**WHAT IS NEEDED**
I would like every line of the records below that contains the word "menuitem" copied.
------------
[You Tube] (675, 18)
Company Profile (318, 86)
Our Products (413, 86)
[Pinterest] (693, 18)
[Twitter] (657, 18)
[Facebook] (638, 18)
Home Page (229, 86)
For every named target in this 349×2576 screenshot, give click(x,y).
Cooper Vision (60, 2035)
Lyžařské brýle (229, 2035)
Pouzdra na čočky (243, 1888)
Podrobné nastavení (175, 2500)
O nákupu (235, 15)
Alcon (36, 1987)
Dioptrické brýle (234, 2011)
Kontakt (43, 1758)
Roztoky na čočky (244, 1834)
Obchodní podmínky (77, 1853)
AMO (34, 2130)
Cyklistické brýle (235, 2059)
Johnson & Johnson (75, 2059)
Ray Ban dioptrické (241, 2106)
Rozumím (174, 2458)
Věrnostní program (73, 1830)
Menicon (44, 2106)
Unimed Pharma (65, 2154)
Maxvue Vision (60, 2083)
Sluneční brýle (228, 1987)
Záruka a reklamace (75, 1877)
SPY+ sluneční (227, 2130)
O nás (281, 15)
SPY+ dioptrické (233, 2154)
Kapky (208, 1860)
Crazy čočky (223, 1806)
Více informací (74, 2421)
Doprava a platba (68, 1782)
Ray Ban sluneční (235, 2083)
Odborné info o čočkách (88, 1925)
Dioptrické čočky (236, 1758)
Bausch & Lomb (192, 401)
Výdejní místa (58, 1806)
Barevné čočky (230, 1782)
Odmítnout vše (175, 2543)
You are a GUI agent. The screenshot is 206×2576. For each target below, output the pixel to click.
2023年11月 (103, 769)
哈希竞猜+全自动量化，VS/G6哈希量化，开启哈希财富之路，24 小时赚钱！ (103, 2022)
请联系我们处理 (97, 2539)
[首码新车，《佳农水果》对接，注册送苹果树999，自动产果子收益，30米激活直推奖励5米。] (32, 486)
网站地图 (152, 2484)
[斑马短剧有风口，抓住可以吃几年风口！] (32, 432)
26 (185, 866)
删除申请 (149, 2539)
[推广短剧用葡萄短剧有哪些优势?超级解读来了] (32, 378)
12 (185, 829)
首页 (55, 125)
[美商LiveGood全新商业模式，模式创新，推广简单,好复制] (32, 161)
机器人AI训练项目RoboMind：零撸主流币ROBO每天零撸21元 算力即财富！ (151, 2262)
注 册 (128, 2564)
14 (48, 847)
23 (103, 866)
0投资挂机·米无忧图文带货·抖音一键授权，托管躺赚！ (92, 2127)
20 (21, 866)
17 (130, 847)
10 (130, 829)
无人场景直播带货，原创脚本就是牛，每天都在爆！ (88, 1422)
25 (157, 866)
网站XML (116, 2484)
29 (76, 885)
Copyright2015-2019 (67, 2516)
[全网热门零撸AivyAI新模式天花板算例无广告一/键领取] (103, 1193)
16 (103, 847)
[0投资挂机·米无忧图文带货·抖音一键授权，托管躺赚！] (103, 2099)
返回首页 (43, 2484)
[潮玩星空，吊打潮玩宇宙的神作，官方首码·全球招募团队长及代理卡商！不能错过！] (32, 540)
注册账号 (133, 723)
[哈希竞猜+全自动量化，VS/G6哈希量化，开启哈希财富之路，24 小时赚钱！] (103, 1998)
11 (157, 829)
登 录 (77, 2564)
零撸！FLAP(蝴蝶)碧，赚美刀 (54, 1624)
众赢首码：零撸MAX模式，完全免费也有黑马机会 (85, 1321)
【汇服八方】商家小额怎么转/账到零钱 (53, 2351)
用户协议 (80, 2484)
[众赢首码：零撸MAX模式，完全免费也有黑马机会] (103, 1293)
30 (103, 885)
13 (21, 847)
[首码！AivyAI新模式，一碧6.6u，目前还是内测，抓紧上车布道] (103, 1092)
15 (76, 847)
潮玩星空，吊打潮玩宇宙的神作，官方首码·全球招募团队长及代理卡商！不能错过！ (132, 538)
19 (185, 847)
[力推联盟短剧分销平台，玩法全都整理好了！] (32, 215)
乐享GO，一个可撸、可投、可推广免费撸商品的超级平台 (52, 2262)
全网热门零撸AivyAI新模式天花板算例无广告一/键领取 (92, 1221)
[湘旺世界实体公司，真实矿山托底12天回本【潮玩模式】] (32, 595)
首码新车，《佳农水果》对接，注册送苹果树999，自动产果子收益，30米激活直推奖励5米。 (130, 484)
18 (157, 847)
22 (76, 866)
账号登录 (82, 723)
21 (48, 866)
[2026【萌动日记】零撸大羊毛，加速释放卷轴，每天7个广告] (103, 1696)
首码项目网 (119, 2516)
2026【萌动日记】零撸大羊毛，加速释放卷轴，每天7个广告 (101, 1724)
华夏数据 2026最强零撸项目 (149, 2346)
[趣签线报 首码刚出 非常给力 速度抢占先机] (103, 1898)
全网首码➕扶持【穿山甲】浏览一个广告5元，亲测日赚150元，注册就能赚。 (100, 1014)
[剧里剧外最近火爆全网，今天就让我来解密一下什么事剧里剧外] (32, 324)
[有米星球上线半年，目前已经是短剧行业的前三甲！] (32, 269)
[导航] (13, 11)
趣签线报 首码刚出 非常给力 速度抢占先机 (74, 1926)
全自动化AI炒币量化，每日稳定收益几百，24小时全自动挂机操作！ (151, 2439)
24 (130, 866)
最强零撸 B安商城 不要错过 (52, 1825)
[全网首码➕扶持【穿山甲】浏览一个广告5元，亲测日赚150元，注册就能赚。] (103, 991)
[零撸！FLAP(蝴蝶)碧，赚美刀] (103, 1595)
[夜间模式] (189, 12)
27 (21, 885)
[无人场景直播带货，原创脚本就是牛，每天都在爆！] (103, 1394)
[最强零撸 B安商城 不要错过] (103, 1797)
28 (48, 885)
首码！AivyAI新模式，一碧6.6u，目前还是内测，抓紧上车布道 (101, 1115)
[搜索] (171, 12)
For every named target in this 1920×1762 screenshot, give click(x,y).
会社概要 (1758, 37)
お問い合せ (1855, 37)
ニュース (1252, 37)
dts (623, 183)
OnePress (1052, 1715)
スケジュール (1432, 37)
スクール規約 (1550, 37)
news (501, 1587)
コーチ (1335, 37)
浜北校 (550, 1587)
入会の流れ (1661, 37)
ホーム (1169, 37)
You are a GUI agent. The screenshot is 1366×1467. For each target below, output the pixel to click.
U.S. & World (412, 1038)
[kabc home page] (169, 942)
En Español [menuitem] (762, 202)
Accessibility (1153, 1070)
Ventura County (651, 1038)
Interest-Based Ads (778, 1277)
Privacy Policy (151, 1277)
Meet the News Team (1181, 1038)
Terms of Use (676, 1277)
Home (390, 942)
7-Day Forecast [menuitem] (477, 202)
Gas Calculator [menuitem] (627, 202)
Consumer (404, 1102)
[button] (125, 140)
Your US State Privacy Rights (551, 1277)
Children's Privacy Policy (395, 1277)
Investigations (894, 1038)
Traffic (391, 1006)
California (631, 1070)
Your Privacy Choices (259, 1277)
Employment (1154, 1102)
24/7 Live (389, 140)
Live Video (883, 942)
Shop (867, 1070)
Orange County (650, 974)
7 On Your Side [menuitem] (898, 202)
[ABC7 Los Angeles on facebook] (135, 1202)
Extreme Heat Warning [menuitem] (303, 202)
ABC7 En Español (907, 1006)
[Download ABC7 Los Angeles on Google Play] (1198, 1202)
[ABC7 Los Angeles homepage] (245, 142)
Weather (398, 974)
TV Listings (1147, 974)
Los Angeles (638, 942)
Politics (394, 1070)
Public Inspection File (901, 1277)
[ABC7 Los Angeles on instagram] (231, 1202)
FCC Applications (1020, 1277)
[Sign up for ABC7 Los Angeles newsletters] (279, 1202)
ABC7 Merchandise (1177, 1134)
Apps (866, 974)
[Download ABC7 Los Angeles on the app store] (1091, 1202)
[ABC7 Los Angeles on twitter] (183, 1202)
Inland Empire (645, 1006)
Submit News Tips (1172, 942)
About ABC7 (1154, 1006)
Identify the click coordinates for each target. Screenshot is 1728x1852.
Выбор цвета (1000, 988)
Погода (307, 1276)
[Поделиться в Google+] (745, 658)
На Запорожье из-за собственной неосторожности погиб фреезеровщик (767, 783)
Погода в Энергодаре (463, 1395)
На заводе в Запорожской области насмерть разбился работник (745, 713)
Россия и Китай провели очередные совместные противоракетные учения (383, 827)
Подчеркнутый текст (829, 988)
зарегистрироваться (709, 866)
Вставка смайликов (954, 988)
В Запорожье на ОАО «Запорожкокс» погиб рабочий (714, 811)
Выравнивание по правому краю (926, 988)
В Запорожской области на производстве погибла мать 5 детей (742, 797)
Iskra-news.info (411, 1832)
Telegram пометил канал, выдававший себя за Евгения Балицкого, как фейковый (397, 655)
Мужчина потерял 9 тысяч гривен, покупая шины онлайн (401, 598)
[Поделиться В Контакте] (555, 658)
------------
**OUTPUT OF THE EXERCISE**
En Español [menuitem] (762, 202)
7-Day Forecast [menuitem] (477, 202)
Gas Calculator [menuitem] (627, 202)
7 On Your Side [menuitem] (898, 202)
Extreme Heat Warning [menuitem] (303, 202)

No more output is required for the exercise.